**ACTIVITY**
Repeat, word for word, every line from the line holding "Image resolution: width=675" through the final line of the entries below. Skip all pictures.

Segment Open

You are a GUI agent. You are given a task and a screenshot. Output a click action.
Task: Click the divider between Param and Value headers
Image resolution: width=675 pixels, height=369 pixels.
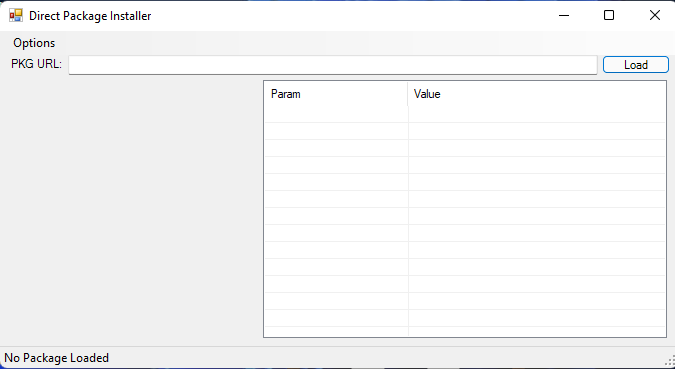[x=408, y=94]
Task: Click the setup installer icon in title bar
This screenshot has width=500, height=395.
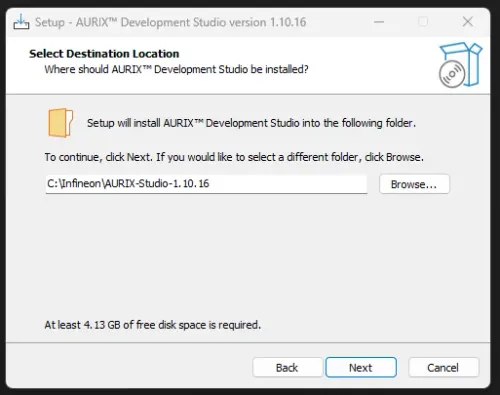Action: [21, 22]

Segment Closed

**RESULT**
Image resolution: width=675 pixels, height=369 pixels.
[x=408, y=94]
Task: Click the setup installer icon in title bar
This screenshot has width=500, height=395.
Action: [21, 22]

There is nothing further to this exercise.